[Dane o położeniu elementów i tekstu]
+ + + + +
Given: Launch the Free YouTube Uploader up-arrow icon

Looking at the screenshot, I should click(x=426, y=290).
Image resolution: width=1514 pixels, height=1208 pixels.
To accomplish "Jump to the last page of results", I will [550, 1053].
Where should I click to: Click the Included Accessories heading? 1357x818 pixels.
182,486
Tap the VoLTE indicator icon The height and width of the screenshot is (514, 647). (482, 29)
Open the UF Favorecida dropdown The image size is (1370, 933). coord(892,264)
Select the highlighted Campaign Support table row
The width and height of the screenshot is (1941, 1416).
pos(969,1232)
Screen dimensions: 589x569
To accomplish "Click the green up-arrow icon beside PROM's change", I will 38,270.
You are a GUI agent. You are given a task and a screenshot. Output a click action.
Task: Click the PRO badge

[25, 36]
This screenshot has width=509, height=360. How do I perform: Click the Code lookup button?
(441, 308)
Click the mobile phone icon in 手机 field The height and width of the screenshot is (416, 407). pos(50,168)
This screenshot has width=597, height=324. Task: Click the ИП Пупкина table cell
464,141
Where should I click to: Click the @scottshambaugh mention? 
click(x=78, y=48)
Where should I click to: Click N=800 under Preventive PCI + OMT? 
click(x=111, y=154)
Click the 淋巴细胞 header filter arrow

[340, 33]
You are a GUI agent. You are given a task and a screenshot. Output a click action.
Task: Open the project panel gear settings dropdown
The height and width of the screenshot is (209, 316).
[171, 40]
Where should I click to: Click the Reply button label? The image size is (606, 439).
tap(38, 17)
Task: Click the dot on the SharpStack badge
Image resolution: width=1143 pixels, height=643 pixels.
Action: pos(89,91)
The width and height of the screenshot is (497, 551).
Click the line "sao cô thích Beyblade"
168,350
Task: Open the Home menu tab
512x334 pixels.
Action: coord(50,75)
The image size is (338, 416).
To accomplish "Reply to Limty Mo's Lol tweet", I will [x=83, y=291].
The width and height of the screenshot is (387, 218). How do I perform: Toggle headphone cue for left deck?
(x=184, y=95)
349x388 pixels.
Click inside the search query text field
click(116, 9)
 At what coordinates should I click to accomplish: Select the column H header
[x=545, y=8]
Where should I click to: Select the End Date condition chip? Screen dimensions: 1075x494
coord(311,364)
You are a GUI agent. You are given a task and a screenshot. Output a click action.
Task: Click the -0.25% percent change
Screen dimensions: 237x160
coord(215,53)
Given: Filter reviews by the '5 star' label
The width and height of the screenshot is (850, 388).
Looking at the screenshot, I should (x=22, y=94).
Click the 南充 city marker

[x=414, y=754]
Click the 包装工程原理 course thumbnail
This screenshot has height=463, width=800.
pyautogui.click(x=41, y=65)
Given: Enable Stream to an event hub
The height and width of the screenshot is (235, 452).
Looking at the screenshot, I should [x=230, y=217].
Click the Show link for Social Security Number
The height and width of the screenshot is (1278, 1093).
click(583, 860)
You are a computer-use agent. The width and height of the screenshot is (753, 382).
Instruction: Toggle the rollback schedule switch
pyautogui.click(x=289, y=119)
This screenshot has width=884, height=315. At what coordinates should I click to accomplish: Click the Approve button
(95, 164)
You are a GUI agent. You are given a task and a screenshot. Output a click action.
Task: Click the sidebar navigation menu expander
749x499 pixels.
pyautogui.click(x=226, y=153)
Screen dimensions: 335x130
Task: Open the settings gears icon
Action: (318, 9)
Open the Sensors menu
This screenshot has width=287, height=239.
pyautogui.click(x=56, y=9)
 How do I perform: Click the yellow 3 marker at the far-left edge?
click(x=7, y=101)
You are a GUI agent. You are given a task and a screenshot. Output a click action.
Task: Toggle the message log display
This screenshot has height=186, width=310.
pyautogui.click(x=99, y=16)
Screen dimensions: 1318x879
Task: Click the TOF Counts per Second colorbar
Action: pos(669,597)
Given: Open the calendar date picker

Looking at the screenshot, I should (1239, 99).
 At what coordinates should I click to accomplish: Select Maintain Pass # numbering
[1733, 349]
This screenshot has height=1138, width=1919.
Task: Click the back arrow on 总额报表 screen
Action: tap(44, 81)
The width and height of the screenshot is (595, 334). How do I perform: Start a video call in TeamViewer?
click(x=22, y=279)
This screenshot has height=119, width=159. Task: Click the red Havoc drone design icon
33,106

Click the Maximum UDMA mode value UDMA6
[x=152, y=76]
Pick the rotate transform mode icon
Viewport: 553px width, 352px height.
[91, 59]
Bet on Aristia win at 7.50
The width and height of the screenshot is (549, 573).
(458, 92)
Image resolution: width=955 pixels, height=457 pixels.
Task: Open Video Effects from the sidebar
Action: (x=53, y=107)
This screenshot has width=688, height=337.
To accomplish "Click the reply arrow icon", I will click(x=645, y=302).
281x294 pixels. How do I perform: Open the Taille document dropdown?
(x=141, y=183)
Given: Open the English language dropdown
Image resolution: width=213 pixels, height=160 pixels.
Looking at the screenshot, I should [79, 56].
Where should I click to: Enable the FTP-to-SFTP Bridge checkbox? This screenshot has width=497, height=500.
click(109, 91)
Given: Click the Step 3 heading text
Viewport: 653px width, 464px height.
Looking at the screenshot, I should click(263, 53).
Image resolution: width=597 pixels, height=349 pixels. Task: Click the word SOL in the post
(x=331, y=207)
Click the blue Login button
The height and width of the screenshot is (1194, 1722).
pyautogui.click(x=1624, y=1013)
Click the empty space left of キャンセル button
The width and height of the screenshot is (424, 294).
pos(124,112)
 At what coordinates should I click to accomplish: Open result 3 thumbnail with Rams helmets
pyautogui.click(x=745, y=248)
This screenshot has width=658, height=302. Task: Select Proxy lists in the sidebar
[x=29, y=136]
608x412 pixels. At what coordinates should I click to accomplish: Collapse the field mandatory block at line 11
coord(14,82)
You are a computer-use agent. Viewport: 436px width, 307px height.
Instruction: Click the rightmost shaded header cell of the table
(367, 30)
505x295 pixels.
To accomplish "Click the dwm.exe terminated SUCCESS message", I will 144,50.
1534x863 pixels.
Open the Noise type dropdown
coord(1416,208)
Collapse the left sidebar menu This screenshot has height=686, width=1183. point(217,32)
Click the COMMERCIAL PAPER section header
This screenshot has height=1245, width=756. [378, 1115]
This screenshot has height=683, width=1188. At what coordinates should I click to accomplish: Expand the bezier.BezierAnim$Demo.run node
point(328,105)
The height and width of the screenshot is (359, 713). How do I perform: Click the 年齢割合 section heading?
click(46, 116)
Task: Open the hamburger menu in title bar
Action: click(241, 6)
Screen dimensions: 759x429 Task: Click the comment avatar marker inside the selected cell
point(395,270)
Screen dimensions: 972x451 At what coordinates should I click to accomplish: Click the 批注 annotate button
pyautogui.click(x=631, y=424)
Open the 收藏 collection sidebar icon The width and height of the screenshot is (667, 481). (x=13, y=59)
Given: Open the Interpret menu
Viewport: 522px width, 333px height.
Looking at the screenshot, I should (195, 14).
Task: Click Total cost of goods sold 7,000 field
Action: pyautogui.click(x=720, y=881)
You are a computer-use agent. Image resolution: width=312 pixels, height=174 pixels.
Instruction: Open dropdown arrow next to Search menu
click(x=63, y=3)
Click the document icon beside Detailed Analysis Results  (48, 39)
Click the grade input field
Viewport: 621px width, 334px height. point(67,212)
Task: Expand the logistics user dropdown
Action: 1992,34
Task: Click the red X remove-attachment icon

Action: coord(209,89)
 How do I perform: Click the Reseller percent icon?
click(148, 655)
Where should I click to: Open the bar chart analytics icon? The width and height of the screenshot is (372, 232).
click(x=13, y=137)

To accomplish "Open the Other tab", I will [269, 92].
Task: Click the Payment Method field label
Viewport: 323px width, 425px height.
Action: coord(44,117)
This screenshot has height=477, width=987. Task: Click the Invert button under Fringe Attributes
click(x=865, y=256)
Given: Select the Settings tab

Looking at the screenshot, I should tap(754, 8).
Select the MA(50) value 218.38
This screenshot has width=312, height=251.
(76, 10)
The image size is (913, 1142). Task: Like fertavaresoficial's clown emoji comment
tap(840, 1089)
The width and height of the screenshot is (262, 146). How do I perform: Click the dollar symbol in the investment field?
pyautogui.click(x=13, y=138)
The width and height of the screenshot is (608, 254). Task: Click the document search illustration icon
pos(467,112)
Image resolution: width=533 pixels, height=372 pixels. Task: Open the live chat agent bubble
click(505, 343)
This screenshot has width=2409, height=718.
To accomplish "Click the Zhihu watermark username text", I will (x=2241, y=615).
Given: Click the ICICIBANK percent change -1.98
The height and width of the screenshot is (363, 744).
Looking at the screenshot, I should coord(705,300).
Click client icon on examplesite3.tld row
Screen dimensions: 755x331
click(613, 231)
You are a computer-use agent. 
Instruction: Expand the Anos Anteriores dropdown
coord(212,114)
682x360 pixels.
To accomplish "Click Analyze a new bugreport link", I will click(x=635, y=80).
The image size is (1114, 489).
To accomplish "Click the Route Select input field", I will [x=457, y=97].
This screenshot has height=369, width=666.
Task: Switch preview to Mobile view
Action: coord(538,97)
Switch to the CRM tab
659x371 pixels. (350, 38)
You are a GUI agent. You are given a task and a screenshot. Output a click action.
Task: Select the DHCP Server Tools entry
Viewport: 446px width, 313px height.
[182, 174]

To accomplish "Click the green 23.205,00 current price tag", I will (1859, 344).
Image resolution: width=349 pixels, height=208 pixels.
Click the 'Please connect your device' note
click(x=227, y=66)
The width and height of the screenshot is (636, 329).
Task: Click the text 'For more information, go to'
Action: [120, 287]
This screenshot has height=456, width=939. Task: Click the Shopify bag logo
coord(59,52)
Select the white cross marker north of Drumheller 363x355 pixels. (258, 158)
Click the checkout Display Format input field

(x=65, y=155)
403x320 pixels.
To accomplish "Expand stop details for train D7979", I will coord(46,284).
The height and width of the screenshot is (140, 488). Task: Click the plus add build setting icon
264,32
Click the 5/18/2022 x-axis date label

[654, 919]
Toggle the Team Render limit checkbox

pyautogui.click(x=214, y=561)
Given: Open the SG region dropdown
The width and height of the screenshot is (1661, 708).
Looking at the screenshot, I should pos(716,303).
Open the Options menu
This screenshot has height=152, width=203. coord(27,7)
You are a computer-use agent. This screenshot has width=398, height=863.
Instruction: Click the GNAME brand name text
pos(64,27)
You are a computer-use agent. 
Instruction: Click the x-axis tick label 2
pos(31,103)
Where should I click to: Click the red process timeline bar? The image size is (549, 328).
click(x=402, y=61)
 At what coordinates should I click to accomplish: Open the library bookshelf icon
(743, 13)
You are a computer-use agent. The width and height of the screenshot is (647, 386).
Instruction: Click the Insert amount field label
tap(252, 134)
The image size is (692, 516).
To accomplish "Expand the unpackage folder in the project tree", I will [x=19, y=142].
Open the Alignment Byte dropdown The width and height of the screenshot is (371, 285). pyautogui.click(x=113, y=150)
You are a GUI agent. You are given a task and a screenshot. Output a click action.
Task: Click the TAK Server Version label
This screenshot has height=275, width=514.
+ + + + +
# ZADANIE DO WYKONANIA:
Proszę zastąpić „screenshot” wyrażeniem „screen capture” w wierszach od wiersza zawierającego „Click the mobile” do wiersza zawierającego „[x=545, y=8]” włącznie, a następnie podać tylko te wiersze, bez innych zmian.

# PEŁNE ROZWIĄZANIE:
Click the mobile phone icon in 手机 field The height and width of the screen capture is (416, 407). pos(50,168)
This screen capture has width=597, height=324. Task: Click the ИП Пупкина table cell
464,141
Where should I click to: Click the @scottshambaugh mention? 
click(x=78, y=48)
Where should I click to: Click N=800 under Preventive PCI + OMT? 
click(x=111, y=154)
Click the 淋巴细胞 header filter arrow

[340, 33]
You are a GUI agent. You are given a task and a screen capture. Output a click action.
Task: Open the project panel gear settings dropdown
The height and width of the screen capture is (209, 316).
[171, 40]
Where should I click to: Click the Reply button label? The image size is (606, 439).
tap(38, 17)
Task: Click the dot on the SharpStack badge
Image resolution: width=1143 pixels, height=643 pixels.
Action: pos(89,91)
The width and height of the screen capture is (497, 551).
Click the line "sao cô thích Beyblade"
168,350
Task: Open the Home menu tab
512x334 pixels.
Action: coord(50,75)
The image size is (338, 416).
To accomplish "Reply to Limty Mo's Lol tweet", I will [x=83, y=291].
The width and height of the screen capture is (387, 218). How do I perform: Toggle headphone cue for left deck?
(x=184, y=95)
349x388 pixels.
Click inside the search query text field
click(116, 9)
 At what coordinates should I click to accomplish: Select the column H header
[x=545, y=8]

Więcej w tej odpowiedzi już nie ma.